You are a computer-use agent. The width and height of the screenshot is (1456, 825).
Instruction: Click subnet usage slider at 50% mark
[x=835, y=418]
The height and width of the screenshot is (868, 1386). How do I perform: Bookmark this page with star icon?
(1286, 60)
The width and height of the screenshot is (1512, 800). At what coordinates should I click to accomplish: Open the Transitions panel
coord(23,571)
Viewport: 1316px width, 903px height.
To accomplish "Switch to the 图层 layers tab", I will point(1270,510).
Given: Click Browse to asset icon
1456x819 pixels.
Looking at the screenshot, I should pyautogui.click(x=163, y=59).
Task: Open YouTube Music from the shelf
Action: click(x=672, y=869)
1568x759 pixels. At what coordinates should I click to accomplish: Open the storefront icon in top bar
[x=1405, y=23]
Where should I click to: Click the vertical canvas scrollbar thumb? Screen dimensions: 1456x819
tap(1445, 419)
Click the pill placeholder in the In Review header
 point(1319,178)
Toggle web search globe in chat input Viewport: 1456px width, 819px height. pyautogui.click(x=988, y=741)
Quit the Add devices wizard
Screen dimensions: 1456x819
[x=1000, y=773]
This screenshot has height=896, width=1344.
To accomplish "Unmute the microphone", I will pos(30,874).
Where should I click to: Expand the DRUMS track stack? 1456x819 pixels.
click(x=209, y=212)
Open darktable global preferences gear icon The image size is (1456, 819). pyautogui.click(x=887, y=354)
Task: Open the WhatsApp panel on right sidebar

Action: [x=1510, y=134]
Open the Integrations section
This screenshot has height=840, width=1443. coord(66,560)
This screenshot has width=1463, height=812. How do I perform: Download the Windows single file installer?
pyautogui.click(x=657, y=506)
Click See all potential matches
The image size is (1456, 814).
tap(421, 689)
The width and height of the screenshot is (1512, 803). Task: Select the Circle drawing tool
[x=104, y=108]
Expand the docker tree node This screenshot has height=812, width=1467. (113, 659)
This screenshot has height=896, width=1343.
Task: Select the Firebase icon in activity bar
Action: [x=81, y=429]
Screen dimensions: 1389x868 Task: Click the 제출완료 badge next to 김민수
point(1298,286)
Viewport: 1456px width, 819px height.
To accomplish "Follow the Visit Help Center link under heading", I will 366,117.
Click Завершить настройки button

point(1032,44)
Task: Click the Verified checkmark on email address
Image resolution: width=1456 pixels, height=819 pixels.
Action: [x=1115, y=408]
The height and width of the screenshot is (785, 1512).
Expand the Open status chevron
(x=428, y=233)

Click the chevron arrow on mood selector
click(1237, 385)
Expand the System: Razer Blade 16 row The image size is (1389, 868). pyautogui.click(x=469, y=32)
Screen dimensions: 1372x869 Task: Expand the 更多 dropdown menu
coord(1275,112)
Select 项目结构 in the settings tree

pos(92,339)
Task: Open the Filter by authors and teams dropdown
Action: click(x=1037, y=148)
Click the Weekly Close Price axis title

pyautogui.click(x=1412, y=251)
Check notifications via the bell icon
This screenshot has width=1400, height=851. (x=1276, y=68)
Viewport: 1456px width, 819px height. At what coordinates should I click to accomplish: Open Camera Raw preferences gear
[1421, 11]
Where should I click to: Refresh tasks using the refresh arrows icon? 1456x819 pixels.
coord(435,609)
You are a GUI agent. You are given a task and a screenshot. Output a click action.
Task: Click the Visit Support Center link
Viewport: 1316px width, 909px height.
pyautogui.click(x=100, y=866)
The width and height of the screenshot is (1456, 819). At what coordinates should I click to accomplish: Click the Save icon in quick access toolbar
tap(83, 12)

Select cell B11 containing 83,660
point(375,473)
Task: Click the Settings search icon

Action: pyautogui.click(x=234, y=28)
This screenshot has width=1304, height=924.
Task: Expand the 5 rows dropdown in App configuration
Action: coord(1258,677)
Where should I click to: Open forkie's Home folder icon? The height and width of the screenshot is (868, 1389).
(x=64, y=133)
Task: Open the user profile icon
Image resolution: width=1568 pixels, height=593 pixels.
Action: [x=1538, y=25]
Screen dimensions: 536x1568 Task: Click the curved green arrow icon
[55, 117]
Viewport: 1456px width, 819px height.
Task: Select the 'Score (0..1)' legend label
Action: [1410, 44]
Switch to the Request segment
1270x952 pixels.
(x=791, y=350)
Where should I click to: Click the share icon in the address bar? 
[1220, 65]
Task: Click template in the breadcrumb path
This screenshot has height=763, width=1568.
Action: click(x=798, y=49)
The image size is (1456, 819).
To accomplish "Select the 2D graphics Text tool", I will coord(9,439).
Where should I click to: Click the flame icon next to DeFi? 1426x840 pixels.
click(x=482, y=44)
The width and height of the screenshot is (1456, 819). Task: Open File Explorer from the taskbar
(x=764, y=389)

◆ ◆ ◆ ◆ ◆

WHAT NEEDS TO BE DONE: Note which lines carry the word "will" in the material, then copy each of them.

RESPONSE:
To accomplish "Switch to the 图层 layers tab", I will point(1270,510).
To accomplish "Unmute the microphone", I will pos(30,874).
To accomplish "Follow the Visit Help Center link under heading", I will 366,117.
To accomplish "Select the 2D graphics Text tool", I will coord(9,439).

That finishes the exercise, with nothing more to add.